Today, marketing creates value beyond the boundaries of its function, and the enterprise stage is where to measure its comprehensive impact. For example, HR leverages the brand in employee engagement and talent recruiting. Corporate strategy teams leverage customer and market insight to inform choices about the market segments in which to participate and the sources of differentiation in which to invest. Sales and customer success teams leverage account-based marketing programs to retain and grow account revenues. In its full scope, marketing impacts growth rates, valuation multiples, and hence enterprise value, so as marketing activities become more enmeshed with other functions, it’s increasingly important to articulate this value.
Which Marketing Metrics Are — and Aren’t — Being Measured Today?
The CMO Survey — a biannual survey of senior marketing leaders — identified 26 different metrics being used by marketers in its August 2021 survey. He asked how often and consistently they’re measured, which, in our experience, tends to correlate with their actual reporting and use in management meetings.
The most used were campaign and sales/satisfaction metrics. Brand-related and capability metrics were very infrequently measured by marketing teams.
This is extraordinary, as most senior marketers we know view brand as a critical aspect of their jobs. To be so underweight on brand equity metrics is out of sync with the role and impact marketing can play. And to ignore metrics associated with capability-building is to massively underplay marketing’s role and value to the business.
So, why does this gap exist?
We think the answer lies partly in marketing getting mired at the sales/satisfaction point on the roadmap. These metrics can attract both scrutiny and skepticism from members of other business functions, as there is vigorous internal competition to claim credit for driving sales. Attribution to particular functions’ efforts is not just technically difficult to establish, but also politically fraught. As a result, marketing can invest in extensive and ever-deepening efforts to support and justify these measurements and to prove attribution, consuming excessive bandwidth for just one of many possible sets of metrics.
We also see cases where the C-suite has adopted a single set of enterprise-wide metrics, such as NPS. These initiatives have the benefit of driving cross-functional alignment, but often crowd out efforts to track the underlying drivers of NPS outcomes, such as brand and capabilities.
In other cases, marketers have simply settled for their perceived primary role around supporting sales and have given up on broadening other teams’ understanding of marketing’s role.

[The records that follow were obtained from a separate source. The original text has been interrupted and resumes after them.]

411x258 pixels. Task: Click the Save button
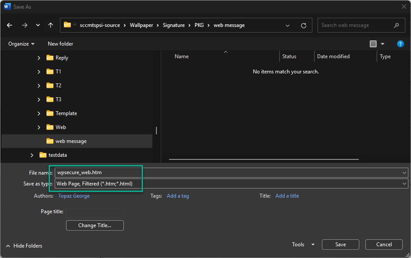(x=341, y=245)
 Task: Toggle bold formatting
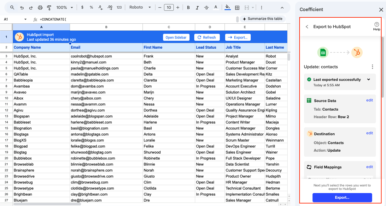[188, 8]
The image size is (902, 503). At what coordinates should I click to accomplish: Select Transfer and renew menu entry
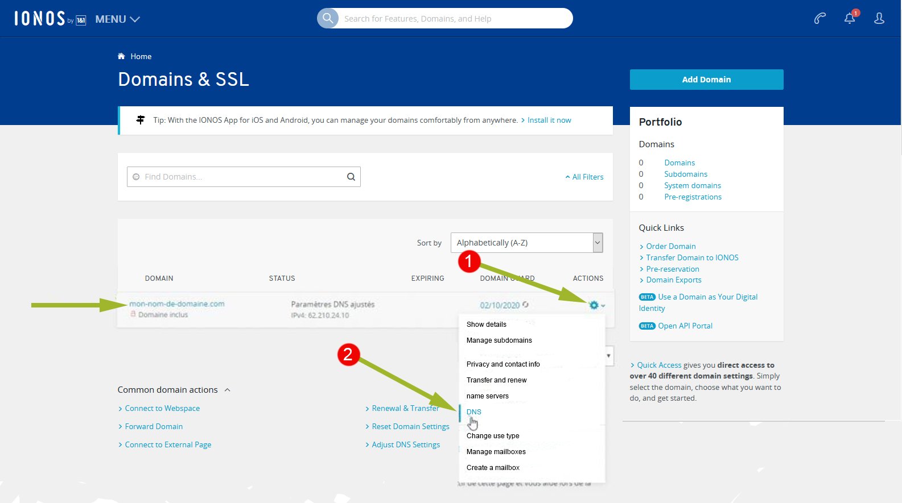(x=496, y=380)
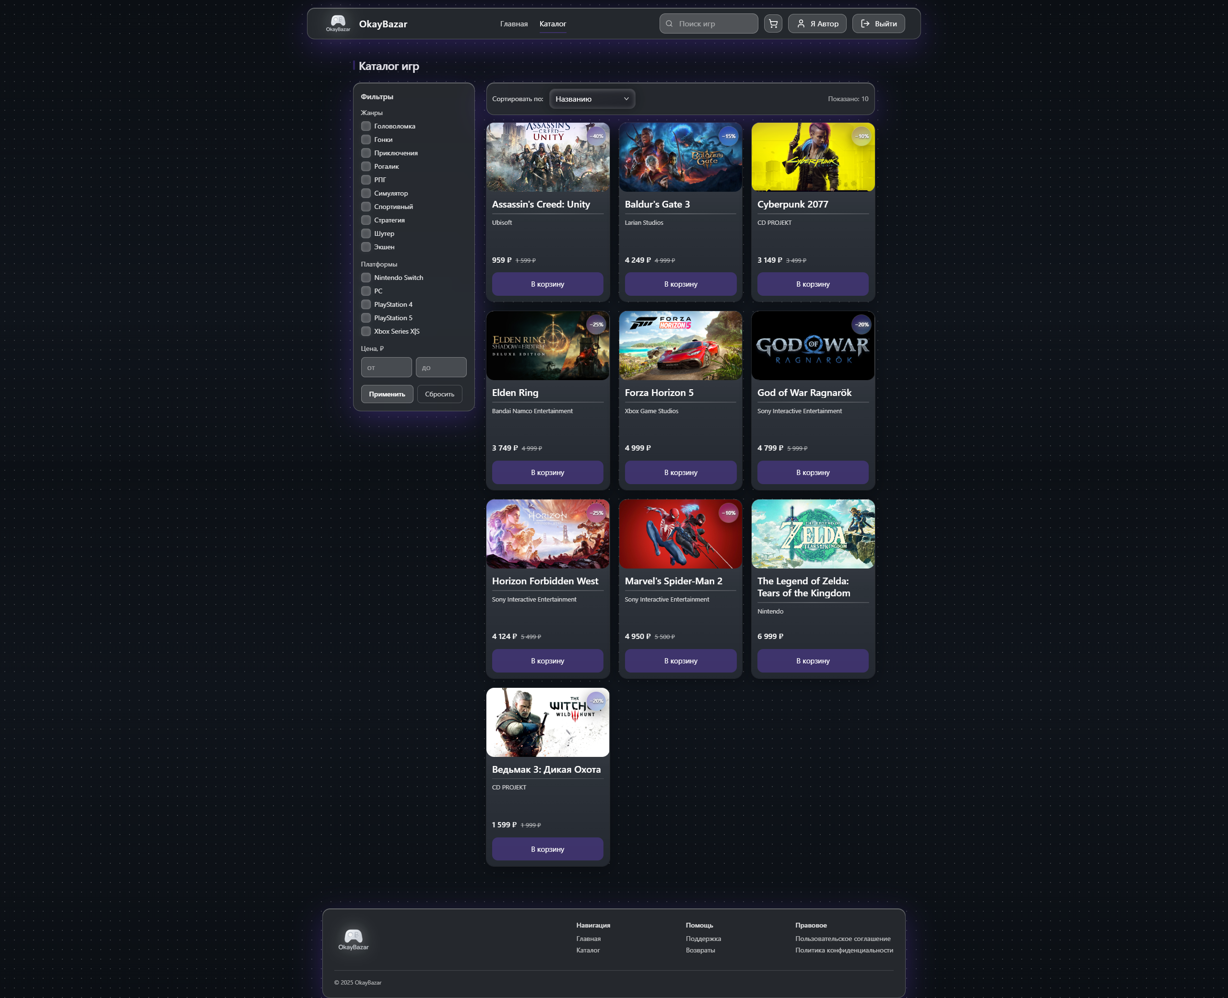Enable the РПГ genre checkbox
The image size is (1228, 998).
point(366,180)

To provide a full view of marketing’s impact, we must include all roles and contributions: the efficiency and effectiveness of marketing’s campaigns, the role of marketing programs in driving sales and satisfaction, the value of the brand and capabilities, and the impact of marketing- related activities in other functions.
A marketing roadmap reduces the risk that your department becomes associated with only one role, such as supporting sales. It opens C-suite colleagues’ eyes to the value of activities around brand, capability-building, and enablement of other functions’ work across the enterprise. Even if full realization of the roadmap is a long way off, articulating metrics will reveal marketing’s model for delivering business impact.